The reason those emotions are so often locked in a dark room is because they're so fragile, so difficult to deal with in a way that doesn't cause lasting damage, and so tough to articulate in a manner that sounds as powerful as the feelings really are. Titus Andronicus' The Monitor
is the dramatic and desperate essence of those feelings being comprehensively explored by a band and lyricist unusually endowed with the ability to describe that festering anger to fight, diffracted through a loose connection to the American Civil War and played loud, big and raw. If that sounds like an enormous and ambitious proposition, then I'm doing my job right; The Monitor
Titus Andronicus are more aware that they lift heavily from the sound of Bruce Springsteen than even you will be after reading every single critic's noting of that influence, so much that they twist the Boss' words on more than one occasion in lyrics and titles and directly name him in 14-minute closer 'The Battle Of Hampton Roads'. They probably also know that vocalist Patrick Stickles bears a not-insignificant resemblence in tone to Conor Oberst in his Desaparecidos days, and they play with the energy and recklessness of The Pogues at their most inebriated. All of these things collide to mould an aesthetic which rises and falls with Stickles' mood. Like the gradual build from piano through harmonica to full-on chorus at the start of 'Four Score And Seven', The Monitor
is one of those records which isn't just an enjoyable full listen; it's essential to experience it in its entirety, or else you risk missing something vital
, something so instinctively great it affects everything afterwards and before it. It could be a harmonica or a bagpipe; who knows?
It climbs mountains just to urinate from them ('Four Score And Seven') and talks through its problems with incredible ease, pausing only for thought on the gorgeous 'To Old Friends And New', a piano-led duet with Jenn Wassner of Wye Oak; for the rest of the time, no matter the tempo, the tension is palpable and the volume generally high.

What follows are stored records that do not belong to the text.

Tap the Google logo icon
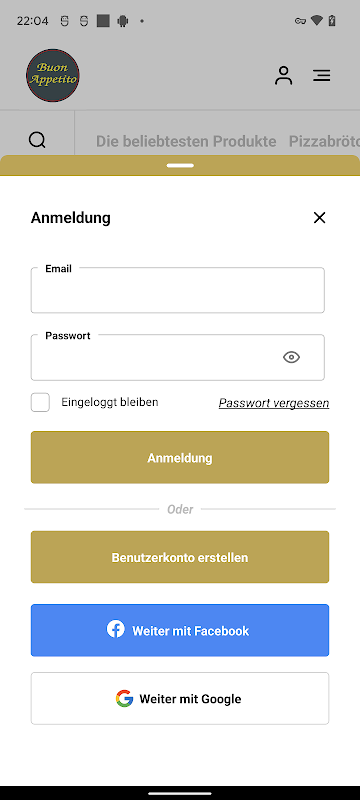coord(124,698)
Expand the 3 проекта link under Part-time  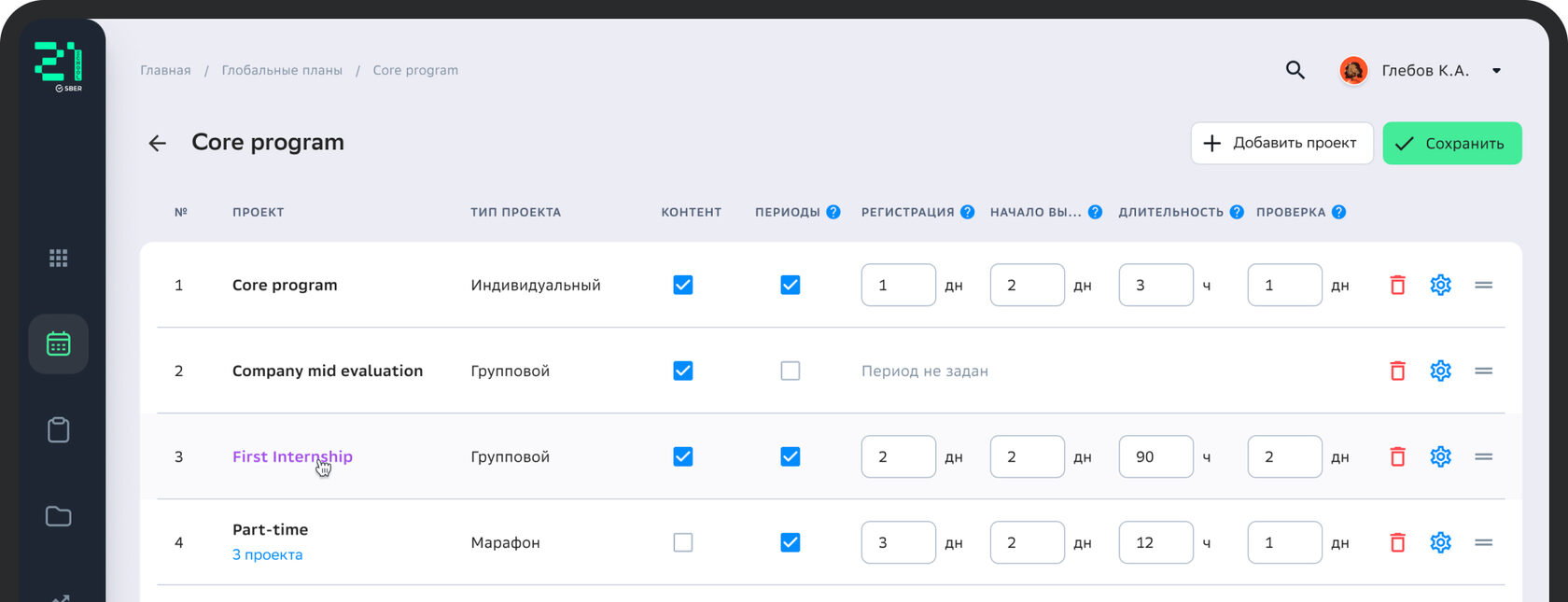pyautogui.click(x=267, y=554)
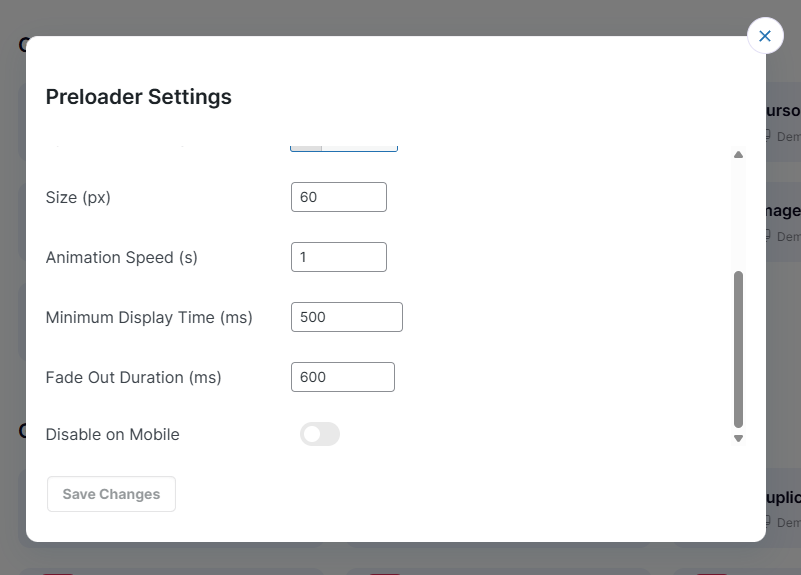The height and width of the screenshot is (575, 801).
Task: Focus the Size (px) input field
Action: tap(338, 197)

But all of these aspects are only present in order to accentuate the real pull of The Monitor
, the earth-shattering one-liners that Stickles delivers with equal measures of desperation and vitriol. He leads gangs and followers alike in self-deprecating anthemic chants which sound simplistic written down but make complete sense placed in context, slogans like, IT'S STILL US AGAINST THEM; IT'S STILL US AGAINST THEM, AND THEY'RE WINNING! THEY'RE WINNING!
But the most powerful aspect of The Monitor
, the thing that turns it from a superb album into a veritable religious text
for anybody down on their luck or restless with the idea that this is everything, is the way Stickles and Titus Andronicus can explode in just the right way to find cause for celebration in even the most defeatist of statements.

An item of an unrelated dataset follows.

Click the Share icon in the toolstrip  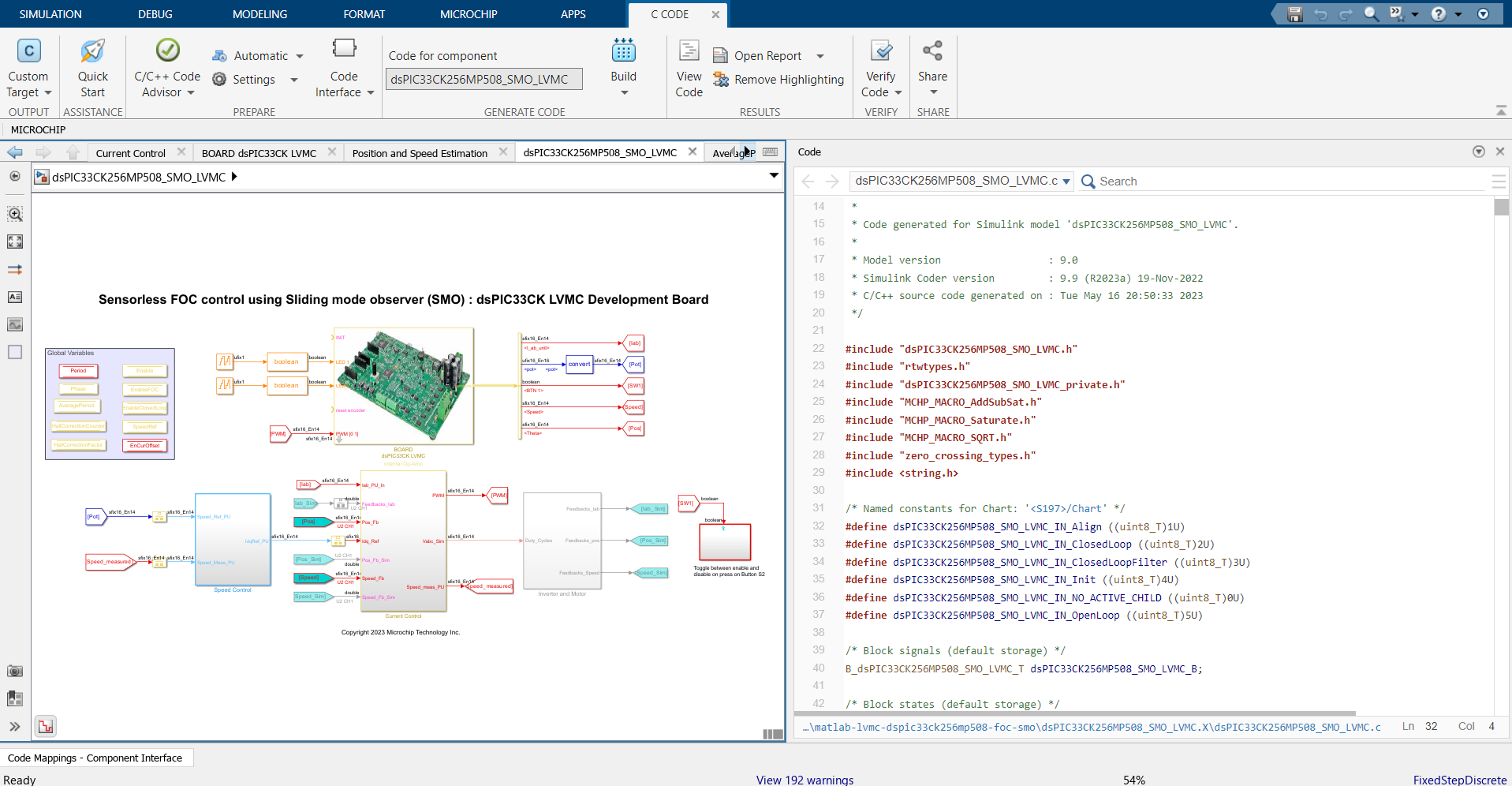coord(932,52)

So far-reaching and expansive is The Monitor
that it is not always clear what enemy we're fighting, but it doesn't always matter, because as Titus Andronicus point out, having an enemy at all means the battle is already half-won. As it plays out, that part of you that used to crave friction becomes more prominent, coaxed out of its shell by the way Patrick Stickles seems jubilant as he cries, "YOU WILL ALWAYS BE A LOSER!"
It makes it alright to accept those nagging thoughts at the back of your head as real, and it provides a reference book for their definitions, a defiant and provocative rallying call to the rebellious waste of space inside all of us. It might not provide very many answers but by the end of The Monitor
at least you know how to properly phrase the question, and it goes like this:
Is there a human alive that can look themselves in the face without winking? Or say what they mean without drinking? Or believe in something without thinking, "What if somebody doesn't approve?" Is there a soul on this earth that isn't too frightened to move?